Saved entries
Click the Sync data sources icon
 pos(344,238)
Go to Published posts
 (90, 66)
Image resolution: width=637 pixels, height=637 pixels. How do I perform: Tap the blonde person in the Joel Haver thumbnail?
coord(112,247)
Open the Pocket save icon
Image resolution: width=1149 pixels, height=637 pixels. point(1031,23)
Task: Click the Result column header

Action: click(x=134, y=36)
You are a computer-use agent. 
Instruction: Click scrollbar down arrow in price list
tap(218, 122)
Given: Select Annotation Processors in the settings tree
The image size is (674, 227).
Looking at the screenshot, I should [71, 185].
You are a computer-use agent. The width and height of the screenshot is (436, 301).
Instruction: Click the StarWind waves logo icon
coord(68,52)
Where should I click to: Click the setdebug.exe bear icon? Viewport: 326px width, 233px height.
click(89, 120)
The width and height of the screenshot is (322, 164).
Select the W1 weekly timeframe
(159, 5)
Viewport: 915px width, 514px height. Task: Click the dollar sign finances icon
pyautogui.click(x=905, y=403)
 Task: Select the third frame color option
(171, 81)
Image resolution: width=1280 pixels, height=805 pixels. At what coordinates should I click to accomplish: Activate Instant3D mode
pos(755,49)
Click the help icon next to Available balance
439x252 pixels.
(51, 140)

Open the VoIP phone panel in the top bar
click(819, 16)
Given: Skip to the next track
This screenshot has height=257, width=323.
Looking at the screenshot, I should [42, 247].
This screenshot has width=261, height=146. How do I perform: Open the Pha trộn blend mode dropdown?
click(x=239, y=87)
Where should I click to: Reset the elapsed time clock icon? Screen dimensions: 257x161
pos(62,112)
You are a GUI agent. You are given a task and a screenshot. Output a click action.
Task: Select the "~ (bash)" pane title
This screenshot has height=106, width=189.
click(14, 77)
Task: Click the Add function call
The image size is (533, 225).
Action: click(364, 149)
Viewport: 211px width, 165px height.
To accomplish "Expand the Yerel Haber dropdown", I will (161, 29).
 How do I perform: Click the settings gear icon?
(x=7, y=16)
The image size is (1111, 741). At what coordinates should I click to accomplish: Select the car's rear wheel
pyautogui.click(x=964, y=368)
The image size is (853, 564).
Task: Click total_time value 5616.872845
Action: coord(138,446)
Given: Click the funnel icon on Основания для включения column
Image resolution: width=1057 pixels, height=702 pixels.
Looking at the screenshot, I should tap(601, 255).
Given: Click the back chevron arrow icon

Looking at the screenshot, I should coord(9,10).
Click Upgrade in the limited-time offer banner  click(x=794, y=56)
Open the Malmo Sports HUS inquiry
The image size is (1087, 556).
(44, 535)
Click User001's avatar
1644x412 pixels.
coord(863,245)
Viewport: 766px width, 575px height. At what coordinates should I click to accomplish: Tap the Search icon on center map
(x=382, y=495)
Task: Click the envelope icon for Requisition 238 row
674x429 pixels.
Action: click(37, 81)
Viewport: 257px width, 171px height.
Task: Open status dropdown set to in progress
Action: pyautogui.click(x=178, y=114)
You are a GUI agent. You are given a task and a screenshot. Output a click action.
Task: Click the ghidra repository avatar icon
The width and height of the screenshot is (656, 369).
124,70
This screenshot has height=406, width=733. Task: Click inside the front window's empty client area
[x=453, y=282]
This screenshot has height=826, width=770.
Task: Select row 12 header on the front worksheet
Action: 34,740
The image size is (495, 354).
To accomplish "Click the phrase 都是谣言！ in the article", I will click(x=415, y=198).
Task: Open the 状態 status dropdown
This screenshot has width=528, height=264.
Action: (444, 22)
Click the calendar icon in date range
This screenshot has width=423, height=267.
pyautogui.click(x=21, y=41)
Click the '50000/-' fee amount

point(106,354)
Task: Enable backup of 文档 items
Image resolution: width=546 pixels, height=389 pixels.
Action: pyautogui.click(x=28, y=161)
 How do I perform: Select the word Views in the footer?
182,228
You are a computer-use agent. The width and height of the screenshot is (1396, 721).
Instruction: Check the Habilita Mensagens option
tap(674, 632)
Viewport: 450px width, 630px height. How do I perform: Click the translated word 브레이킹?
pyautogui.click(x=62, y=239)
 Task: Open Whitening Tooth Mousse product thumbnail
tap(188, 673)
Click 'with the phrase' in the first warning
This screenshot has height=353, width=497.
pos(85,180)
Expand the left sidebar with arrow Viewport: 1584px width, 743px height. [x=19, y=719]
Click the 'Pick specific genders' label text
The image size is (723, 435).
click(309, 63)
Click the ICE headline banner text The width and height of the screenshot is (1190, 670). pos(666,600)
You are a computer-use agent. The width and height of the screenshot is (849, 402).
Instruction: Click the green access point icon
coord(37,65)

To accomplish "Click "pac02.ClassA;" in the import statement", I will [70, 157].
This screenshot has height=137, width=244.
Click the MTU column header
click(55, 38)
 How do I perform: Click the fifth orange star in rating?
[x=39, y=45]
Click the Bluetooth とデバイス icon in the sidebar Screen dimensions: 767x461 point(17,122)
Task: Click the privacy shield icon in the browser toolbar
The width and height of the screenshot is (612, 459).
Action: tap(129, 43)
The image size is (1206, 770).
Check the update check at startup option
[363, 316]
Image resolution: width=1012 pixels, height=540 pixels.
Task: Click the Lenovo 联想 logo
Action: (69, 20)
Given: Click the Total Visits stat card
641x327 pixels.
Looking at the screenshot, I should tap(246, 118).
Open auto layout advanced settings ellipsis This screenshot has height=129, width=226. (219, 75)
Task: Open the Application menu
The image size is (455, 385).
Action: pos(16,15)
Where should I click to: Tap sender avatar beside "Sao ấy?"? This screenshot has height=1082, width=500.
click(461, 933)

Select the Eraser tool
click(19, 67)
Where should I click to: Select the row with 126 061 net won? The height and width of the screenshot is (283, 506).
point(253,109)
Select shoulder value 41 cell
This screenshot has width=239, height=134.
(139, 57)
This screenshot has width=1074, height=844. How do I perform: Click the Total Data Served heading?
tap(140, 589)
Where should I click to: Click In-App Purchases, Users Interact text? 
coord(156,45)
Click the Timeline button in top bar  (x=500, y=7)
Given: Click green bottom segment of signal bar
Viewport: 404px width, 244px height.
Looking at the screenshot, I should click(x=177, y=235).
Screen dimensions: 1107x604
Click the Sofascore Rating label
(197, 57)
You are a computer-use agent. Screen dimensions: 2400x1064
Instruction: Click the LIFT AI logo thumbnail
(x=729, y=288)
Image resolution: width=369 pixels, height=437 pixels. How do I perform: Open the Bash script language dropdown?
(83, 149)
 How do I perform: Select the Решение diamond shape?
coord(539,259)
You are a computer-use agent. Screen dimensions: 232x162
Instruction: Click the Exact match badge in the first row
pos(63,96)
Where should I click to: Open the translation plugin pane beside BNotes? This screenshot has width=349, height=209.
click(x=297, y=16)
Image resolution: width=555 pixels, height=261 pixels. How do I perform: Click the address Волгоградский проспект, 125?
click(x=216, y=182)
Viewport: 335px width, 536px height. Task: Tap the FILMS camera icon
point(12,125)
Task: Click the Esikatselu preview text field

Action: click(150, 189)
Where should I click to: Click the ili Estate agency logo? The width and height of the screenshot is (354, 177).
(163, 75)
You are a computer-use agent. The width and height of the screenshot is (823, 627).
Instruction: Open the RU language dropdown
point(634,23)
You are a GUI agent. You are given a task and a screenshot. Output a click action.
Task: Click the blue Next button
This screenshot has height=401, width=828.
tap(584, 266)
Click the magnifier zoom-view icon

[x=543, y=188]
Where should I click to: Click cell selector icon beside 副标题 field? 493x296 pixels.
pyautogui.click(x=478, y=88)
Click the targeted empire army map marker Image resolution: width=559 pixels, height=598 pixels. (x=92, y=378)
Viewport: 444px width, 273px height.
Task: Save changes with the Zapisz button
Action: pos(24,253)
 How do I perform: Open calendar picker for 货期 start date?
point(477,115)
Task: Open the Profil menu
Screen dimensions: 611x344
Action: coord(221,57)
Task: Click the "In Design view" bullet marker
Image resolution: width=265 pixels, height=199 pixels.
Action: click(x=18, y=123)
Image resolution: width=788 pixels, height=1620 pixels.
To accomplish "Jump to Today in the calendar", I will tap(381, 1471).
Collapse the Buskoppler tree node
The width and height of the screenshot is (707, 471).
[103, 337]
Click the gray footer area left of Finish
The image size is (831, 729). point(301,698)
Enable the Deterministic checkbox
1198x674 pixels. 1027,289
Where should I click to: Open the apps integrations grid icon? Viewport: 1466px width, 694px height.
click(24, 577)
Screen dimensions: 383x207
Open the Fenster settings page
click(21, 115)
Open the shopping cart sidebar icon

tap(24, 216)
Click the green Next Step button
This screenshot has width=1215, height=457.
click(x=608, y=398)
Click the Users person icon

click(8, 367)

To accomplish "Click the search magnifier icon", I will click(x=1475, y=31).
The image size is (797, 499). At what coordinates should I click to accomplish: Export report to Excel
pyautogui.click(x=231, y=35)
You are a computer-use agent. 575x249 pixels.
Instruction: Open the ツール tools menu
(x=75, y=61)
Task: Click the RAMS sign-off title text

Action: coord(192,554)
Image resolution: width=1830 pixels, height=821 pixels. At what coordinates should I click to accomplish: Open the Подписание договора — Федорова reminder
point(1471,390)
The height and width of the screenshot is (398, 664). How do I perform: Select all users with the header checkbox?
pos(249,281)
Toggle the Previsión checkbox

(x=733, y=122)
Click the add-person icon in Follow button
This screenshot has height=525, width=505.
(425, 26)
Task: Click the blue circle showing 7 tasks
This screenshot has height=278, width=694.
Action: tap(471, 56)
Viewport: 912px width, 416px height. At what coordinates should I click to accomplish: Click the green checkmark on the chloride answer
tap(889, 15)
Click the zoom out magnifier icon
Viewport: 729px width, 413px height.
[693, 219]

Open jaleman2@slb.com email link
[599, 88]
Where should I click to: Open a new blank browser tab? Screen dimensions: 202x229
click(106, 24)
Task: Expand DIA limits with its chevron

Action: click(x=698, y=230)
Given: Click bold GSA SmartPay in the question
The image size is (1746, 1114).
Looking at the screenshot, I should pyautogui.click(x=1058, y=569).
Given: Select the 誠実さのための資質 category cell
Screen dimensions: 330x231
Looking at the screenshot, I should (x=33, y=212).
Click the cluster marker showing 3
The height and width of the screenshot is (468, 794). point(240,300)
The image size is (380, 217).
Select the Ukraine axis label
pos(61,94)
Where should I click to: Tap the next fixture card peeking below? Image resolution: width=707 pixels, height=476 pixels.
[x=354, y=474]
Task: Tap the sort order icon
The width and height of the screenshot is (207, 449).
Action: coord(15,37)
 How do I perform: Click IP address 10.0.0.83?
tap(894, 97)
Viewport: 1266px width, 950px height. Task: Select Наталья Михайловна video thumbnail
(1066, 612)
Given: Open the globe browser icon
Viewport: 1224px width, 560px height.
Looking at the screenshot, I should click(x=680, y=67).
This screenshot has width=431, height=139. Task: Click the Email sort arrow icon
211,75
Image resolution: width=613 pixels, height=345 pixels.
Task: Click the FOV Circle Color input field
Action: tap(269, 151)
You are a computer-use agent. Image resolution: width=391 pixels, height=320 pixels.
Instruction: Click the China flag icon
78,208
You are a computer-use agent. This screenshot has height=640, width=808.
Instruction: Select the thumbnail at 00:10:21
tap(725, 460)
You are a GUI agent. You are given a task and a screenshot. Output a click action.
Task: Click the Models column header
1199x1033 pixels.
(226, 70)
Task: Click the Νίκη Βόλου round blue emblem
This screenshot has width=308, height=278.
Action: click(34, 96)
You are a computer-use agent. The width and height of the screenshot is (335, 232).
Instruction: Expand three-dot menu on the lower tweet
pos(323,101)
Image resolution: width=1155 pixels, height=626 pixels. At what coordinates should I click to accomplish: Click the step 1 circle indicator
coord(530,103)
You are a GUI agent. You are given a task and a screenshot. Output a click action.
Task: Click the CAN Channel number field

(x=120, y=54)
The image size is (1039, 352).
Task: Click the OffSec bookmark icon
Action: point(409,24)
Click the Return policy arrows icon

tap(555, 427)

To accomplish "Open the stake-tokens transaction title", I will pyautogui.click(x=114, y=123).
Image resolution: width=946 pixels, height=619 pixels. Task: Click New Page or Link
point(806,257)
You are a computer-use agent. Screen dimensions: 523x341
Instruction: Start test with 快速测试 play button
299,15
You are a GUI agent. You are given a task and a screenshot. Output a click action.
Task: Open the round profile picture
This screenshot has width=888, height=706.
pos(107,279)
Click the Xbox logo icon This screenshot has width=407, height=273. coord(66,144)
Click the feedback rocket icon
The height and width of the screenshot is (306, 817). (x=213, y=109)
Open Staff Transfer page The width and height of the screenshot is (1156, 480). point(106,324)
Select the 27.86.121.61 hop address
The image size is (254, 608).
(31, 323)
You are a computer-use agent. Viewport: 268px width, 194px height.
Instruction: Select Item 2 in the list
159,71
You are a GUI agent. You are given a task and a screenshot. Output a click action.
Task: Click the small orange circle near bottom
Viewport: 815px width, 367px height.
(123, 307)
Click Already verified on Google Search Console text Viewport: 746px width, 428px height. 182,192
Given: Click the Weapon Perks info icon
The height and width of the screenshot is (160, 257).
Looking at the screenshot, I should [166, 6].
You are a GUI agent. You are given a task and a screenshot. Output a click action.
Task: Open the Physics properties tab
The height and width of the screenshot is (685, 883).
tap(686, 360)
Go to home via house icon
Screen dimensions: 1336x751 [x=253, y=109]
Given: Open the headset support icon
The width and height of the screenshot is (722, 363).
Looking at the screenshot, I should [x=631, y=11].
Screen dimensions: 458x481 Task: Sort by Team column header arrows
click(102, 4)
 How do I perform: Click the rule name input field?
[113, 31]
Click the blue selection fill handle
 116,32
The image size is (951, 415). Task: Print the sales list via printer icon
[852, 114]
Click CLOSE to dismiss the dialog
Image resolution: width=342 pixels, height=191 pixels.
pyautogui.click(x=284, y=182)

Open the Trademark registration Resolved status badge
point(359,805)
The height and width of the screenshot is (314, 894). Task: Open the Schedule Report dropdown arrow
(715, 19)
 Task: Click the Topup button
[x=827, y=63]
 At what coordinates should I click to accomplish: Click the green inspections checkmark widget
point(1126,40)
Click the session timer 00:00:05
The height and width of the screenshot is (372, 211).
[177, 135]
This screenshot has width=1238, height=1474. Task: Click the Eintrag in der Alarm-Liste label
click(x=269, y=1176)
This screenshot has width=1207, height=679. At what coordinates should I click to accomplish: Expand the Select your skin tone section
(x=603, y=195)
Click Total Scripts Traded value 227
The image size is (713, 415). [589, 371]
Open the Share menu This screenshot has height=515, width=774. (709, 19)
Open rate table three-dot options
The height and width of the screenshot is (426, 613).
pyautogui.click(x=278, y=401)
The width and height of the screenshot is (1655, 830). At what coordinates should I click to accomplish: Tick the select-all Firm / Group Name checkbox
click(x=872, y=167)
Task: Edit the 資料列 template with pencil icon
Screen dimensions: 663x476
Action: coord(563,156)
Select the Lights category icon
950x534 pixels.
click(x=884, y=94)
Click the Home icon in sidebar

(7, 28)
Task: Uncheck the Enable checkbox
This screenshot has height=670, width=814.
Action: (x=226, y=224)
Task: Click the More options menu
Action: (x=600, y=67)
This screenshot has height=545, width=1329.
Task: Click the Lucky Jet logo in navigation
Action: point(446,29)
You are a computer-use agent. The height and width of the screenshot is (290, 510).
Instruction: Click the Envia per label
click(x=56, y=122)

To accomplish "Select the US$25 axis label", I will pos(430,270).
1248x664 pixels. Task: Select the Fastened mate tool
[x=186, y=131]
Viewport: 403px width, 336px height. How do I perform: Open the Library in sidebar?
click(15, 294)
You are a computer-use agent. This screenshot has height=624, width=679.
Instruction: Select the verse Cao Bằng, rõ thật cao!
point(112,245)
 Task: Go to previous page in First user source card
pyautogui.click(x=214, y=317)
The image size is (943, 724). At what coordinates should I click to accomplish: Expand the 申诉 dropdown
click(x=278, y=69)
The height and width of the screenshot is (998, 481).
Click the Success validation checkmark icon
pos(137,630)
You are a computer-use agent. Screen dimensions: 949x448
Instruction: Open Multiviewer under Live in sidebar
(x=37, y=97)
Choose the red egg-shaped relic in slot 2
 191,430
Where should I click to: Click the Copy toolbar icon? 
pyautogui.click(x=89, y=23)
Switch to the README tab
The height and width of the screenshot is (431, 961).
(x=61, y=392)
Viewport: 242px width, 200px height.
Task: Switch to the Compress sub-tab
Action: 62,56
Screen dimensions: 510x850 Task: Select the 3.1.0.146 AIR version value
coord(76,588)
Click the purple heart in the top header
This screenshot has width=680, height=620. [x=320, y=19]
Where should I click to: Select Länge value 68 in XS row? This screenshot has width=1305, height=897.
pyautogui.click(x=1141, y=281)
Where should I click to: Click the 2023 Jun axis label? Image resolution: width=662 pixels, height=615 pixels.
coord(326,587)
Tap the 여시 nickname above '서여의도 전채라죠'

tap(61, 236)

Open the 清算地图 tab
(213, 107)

Task requirements →
Would you print exactly, and only, the lines of the data above from the line with "Where should I click to: Tap sender" through the line with "You are a computer-use agent. Screen dimensions: 232x162", inclusive?

Answer for this exercise →
Where should I click to: Tap sender avatar beside "Sao ấy?"? This screenshot has height=1082, width=500.
click(461, 933)

Select the Eraser tool
click(19, 67)
Where should I click to: Select the row with 126 061 net won? The height and width of the screenshot is (283, 506).
point(253,109)
Select shoulder value 41 cell
This screenshot has width=239, height=134.
(139, 57)
This screenshot has width=1074, height=844. How do I perform: Click the Total Data Served heading?
tap(140, 589)
Where should I click to: Click In-App Purchases, Users Interact text? 
coord(156,45)
Click the Timeline button in top bar  (x=500, y=7)
Given: Click green bottom segment of signal bar
Viewport: 404px width, 244px height.
Looking at the screenshot, I should click(x=177, y=235).
Screen dimensions: 1107x604
Click the Sofascore Rating label
(197, 57)
You are a computer-use agent. Screen dimensions: 2400x1064
Instruction: Click the LIFT AI logo thumbnail
(x=729, y=288)
Image resolution: width=369 pixels, height=437 pixels. How do I perform: Open the Bash script language dropdown?
(83, 149)
 How do I perform: Select the Решение diamond shape?
coord(539,259)
You are a computer-use agent. Screen dimensions: 232x162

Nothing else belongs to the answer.